H. fulva var. Korean x Queen's Circle
The observations of today further galvanize the plans I have for my 2020 breeding season. First, each year since 2016 I have been reducing the number of seeds I have produced each year. In 2016, I produced over 500,000 seeds. In 2019 I produced about 15,000 - 20,000 seeds. As the genes get blended, and I am working with plants rich in the genes I want to work with, and with proven breeders to backcross to, I no longer have to produce the huge numbers of seeds I needed in the earlier days of the program. Last year would have seen an even smaller seed production, but I did one last major salvage project, and even though I made those crosses to a limited number of individual select seedlings and cultivars of known quantity and proven breeding ability, I still felt it best to make as many seeds in each of those crosses as I could to have a wide margin for selection. 2020 will see a smaller number of seeds, hopefully around 5,000 - 7,500, as there will be no large salvage crosses and should be little to no small salvage crossings either. This year, I will be focusing on a very small number of pollen parents chosen from my select, tested F1 seedlings from the 2011 and 2012 seasons and for pod parents, the focus will be on select seedlings from the 2013, 2014 and 2015 seasons.
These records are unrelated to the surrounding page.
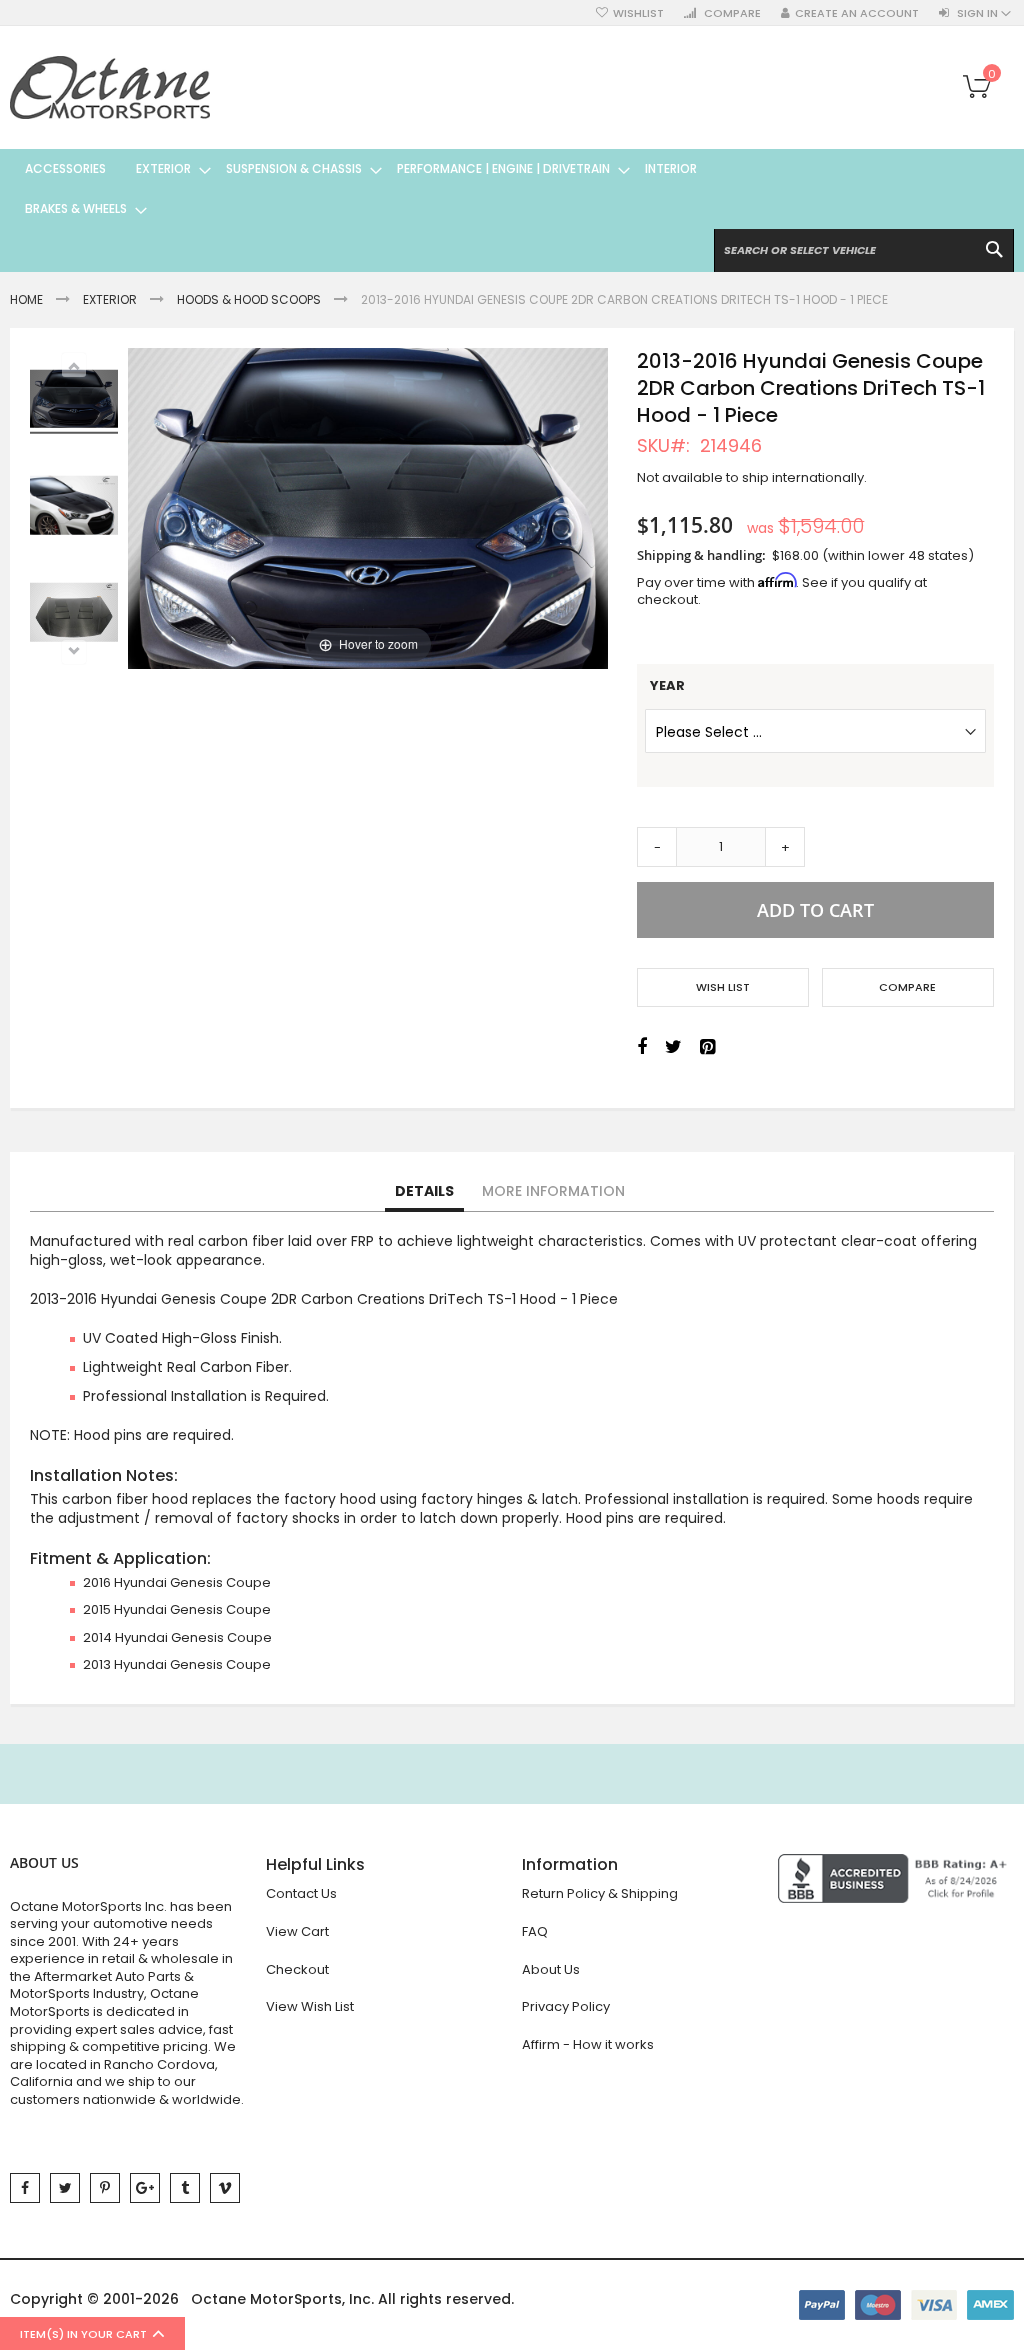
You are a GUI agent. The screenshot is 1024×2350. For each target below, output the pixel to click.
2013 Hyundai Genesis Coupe (177, 1664)
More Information (553, 1191)
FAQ (535, 1931)
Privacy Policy (566, 2006)
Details (424, 1191)
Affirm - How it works (588, 2044)
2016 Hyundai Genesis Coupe (177, 1582)
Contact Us (301, 1893)
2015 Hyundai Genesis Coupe (177, 1609)
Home (26, 299)
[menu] (386, 189)
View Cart (297, 1931)
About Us (551, 1969)
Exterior (110, 299)
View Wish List (310, 2006)
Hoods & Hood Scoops (249, 299)
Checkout (297, 1969)
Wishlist (638, 13)
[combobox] (864, 250)
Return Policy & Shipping (600, 1893)
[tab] (424, 1192)
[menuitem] (65, 169)
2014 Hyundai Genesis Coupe (177, 1637)
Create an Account (857, 13)
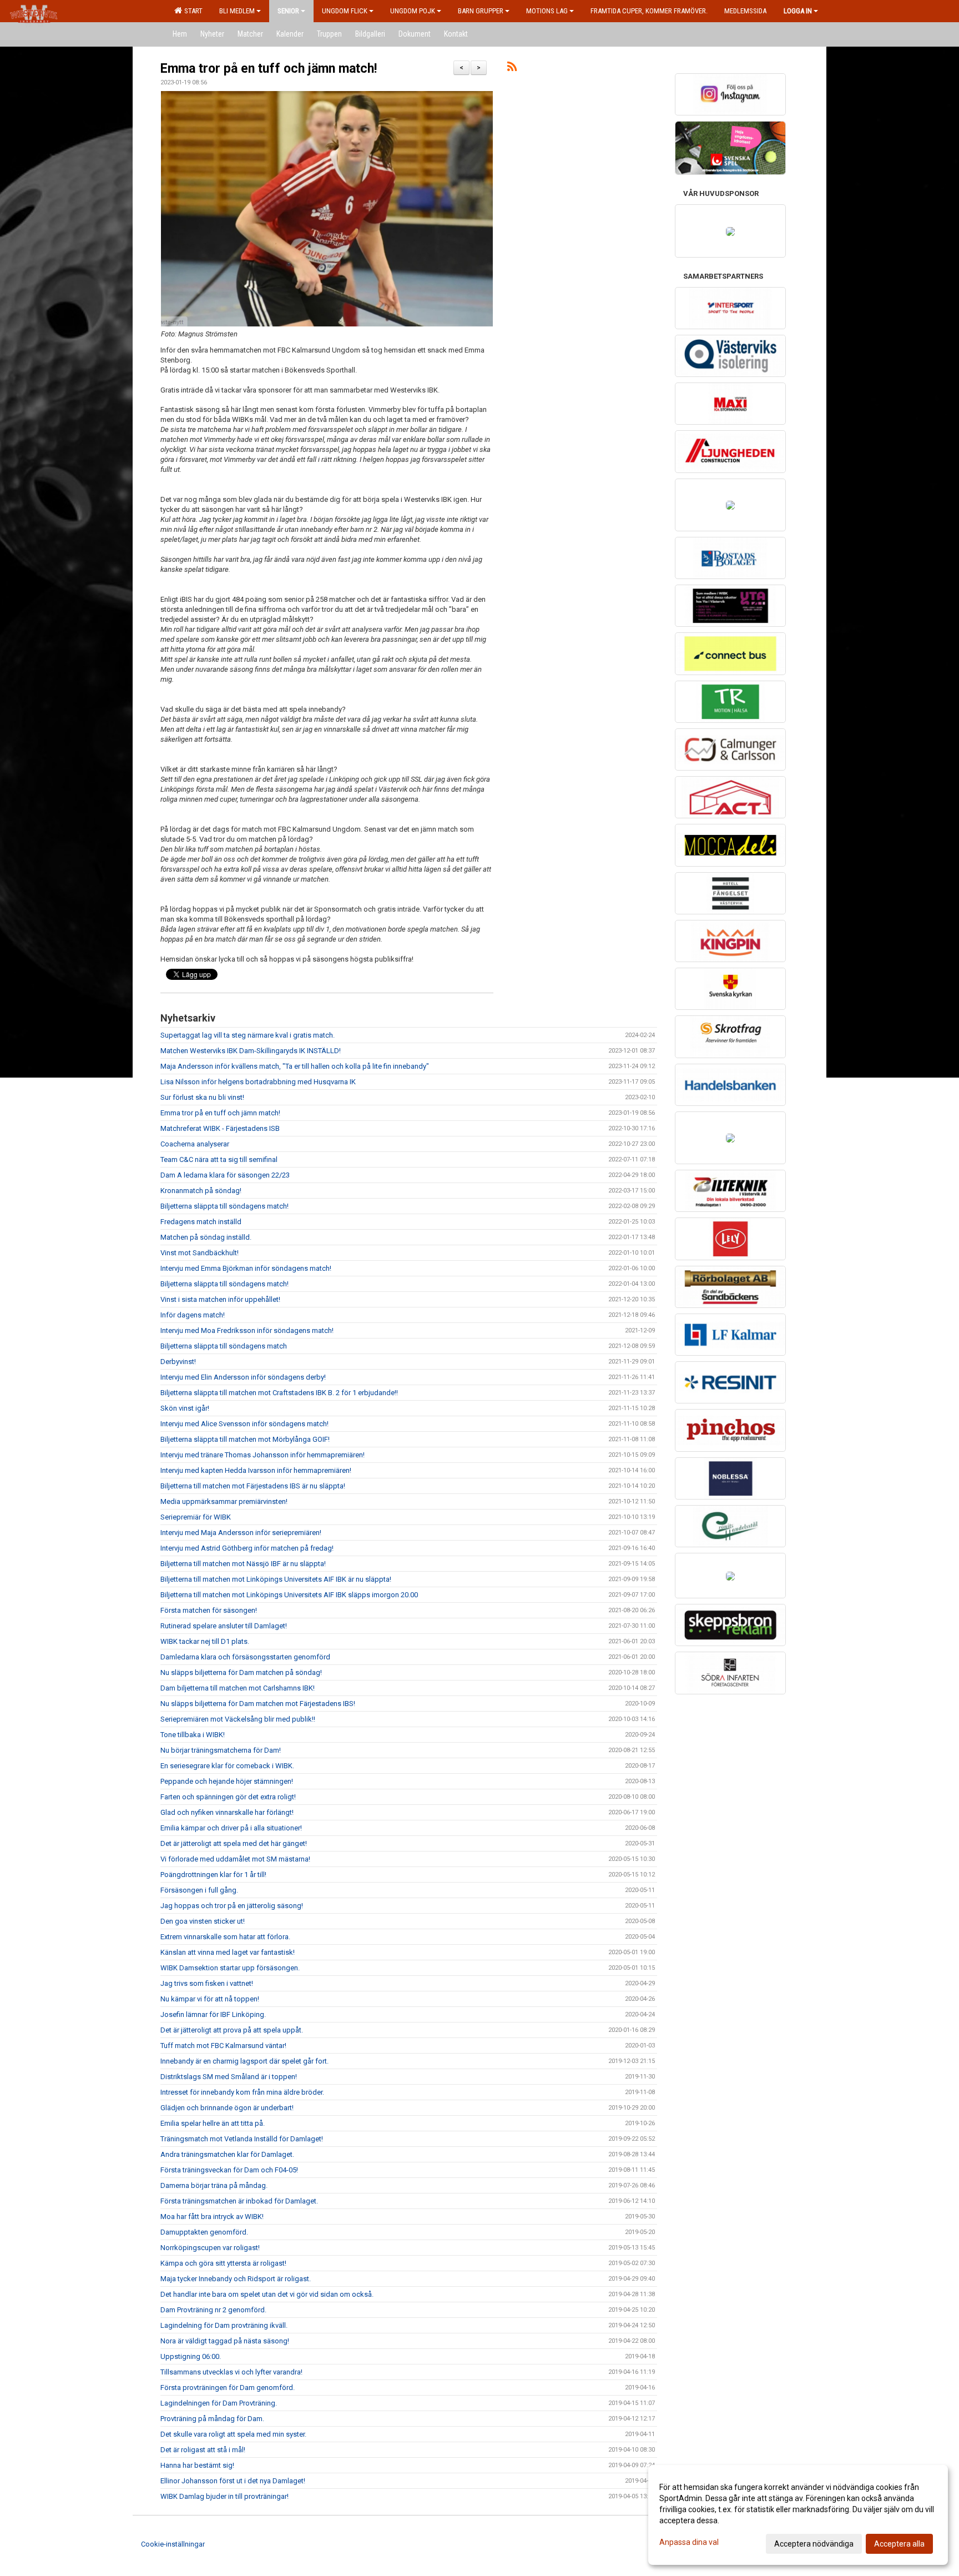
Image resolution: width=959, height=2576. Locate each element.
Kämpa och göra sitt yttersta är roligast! (223, 2263)
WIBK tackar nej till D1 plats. (204, 1641)
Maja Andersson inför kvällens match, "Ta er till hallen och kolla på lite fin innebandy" (294, 1066)
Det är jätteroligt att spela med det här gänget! (233, 1843)
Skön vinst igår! (184, 1408)
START (192, 11)
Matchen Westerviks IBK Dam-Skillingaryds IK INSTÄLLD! (250, 1050)
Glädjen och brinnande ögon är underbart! (227, 2108)
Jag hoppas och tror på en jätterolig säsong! (231, 1905)
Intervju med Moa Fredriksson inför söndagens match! (247, 1330)
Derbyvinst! (178, 1361)
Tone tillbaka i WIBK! (192, 1734)
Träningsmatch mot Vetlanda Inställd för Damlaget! (241, 2139)
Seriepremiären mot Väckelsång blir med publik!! (237, 1719)
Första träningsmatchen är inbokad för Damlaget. (239, 2201)
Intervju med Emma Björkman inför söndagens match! (245, 1268)
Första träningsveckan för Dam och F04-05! (229, 2170)
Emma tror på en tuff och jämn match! (268, 68)
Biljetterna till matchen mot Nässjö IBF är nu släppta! (243, 1563)
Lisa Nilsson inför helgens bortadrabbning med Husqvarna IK (258, 1082)
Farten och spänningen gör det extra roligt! (228, 1797)
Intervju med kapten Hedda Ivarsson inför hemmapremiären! (255, 1470)
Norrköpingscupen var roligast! (210, 2247)
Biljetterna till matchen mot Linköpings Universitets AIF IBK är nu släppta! (275, 1579)
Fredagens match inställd (200, 1221)
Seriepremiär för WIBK (195, 1517)
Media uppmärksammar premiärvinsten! (223, 1501)
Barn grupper (480, 11)
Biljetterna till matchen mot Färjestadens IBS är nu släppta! (252, 1486)
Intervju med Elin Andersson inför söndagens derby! (243, 1377)
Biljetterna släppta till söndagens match (223, 1346)
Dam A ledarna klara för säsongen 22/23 (225, 1175)
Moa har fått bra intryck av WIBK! (212, 2216)
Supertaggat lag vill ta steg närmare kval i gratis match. (247, 1035)
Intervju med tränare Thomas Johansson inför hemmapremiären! (262, 1455)
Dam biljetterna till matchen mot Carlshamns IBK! (237, 1688)
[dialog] (798, 2515)
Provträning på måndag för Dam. (212, 2418)
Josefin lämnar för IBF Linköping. (213, 2014)
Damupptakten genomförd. (204, 2232)
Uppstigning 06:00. (190, 2356)
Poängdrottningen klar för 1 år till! (213, 1874)
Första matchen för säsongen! (208, 1610)
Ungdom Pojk (412, 11)
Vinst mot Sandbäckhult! (199, 1253)
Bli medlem (237, 11)
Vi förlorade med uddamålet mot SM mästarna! (235, 1859)
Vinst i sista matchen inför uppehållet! (220, 1299)
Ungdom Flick (344, 11)
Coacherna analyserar (194, 1144)
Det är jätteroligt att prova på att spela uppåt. (231, 2030)
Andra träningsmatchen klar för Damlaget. (227, 2154)
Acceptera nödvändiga (814, 2543)
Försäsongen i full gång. (199, 1890)
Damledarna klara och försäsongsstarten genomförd (245, 1657)
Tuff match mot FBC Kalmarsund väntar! (223, 2045)
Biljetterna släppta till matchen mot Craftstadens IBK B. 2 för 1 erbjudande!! (279, 1392)
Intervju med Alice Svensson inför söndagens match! (244, 1424)
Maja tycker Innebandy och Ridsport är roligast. (235, 2279)
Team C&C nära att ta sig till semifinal (218, 1159)
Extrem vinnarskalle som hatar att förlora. (225, 1937)
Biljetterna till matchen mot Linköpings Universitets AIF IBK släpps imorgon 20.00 (289, 1595)
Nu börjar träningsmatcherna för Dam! (220, 1750)
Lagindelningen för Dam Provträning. (218, 2403)
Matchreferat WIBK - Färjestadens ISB (220, 1128)
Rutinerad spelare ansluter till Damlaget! (223, 1626)
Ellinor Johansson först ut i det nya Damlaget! (232, 2481)
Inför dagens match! (192, 1315)
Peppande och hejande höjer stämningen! (226, 1781)
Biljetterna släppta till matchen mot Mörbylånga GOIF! (245, 1439)
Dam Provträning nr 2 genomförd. (213, 2310)
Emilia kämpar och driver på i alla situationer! (231, 1828)
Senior (288, 11)
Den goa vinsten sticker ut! (202, 1921)
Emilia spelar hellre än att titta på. (212, 2123)
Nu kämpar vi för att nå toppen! (209, 1999)
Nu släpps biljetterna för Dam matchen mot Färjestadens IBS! (257, 1703)
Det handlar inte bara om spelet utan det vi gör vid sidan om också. (266, 2294)
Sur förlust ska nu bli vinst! (202, 1097)
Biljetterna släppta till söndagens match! (224, 1206)
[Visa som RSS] (512, 68)
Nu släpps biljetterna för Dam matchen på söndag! (241, 1672)
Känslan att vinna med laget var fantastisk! (227, 1952)
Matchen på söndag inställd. (205, 1237)
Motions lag (547, 11)
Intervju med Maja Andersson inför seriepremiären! (240, 1532)
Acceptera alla (899, 2543)
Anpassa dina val (689, 2542)
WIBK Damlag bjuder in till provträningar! (224, 2496)
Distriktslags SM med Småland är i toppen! (228, 2076)
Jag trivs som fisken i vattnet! (206, 1983)
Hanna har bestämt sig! (197, 2465)
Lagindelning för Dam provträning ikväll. (223, 2325)
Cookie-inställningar (173, 2544)
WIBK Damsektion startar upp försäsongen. (230, 1968)
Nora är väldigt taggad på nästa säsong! (224, 2341)
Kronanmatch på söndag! (200, 1190)
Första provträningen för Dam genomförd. (227, 2387)
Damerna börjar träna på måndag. (213, 2185)
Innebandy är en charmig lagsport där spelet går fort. (244, 2061)
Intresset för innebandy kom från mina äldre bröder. (242, 2092)
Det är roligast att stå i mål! (202, 2450)
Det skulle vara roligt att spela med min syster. (233, 2434)
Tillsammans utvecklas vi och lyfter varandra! (231, 2372)
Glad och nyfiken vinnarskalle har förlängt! (227, 1812)
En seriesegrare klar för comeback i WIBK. (227, 1766)
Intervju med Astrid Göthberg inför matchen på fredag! (247, 1548)
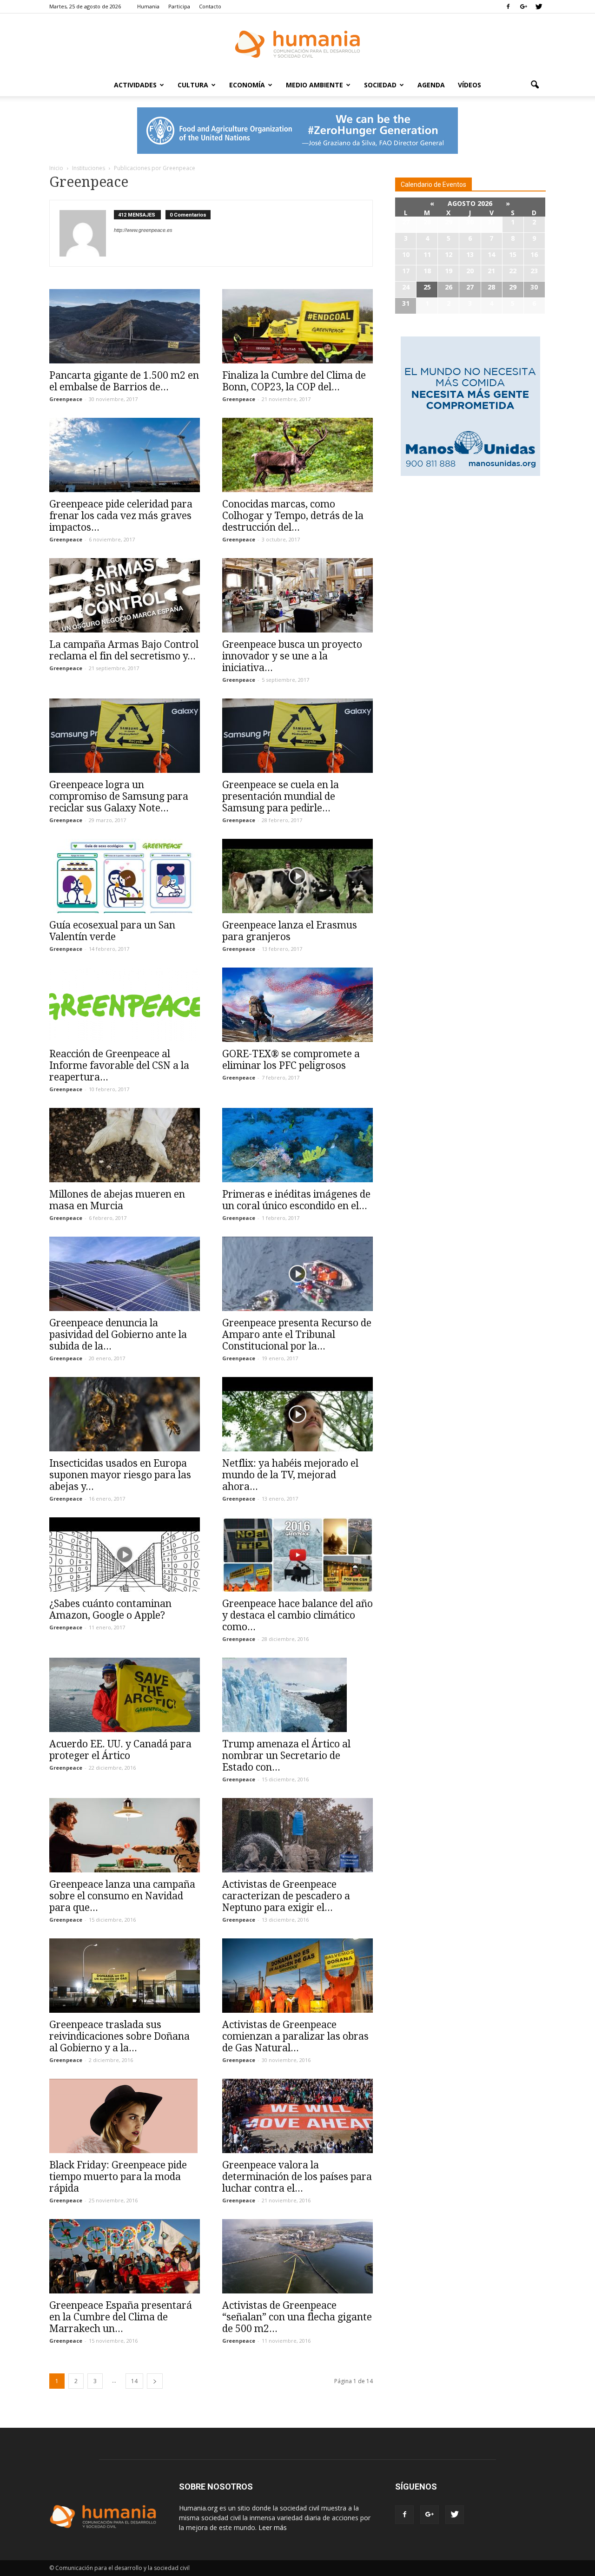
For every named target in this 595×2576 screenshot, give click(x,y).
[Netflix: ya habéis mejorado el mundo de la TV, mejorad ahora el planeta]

I will also make a few crosses to younger seedlings just to begin testing fertility in a few of the most interesting later-generation seedlings, and a few crosses made to select cultivars from other hybridizer's programs.
Because some family events will require a lot of my attention this year, I plan for this to be a slower season, where most of my focus will be on just keeping the weeds beat back, making a few select crosses and not much else. I will mark select seedlings, but many of those will not get moved in 2020. With the way I mark select seedlings by tying flagging tape around the base of the clump, I will begin tagging a few years before I make final selection in the seedling beds. In that way, a select seedling that is ready to be moved to the hybridizing garden for the final round of testing may end up with two, three or four tags at the base of the clump. I know that the more ties at the base, the longer that plant has been under observation, and I can be more sure of its select status. So the select tagging for this year will most likely just be a step in the journey, though most select seedlings are unlikely to get moved until at least 2021. Another things this season will allow me to do, and something I am really looking forward to, is to have more time for simply making observations, and last but not least, to just enjoy the fruits of a decade of intensive labor and effort.